(Saved entries)

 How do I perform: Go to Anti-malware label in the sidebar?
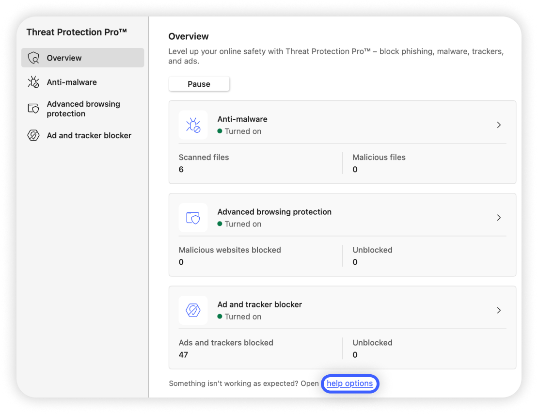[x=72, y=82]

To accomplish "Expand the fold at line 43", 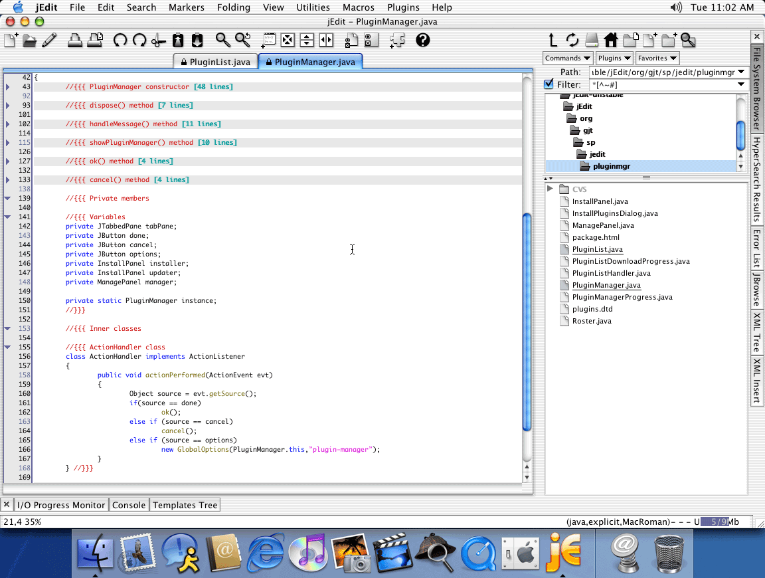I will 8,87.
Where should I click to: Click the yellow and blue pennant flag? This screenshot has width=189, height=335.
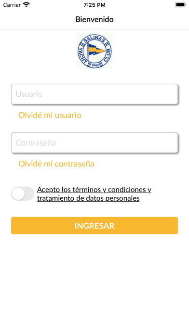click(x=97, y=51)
--
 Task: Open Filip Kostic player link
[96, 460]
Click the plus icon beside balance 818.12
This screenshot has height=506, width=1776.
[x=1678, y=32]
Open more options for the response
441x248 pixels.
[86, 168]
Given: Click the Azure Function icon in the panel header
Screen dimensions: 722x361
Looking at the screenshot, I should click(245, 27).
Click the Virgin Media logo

Task objective
Whenever a line in the entries above includes the word "icon", pull that line out.

Answer area
Click the plus icon beside balance 818.12
Given: Click the Azure Function icon in the panel header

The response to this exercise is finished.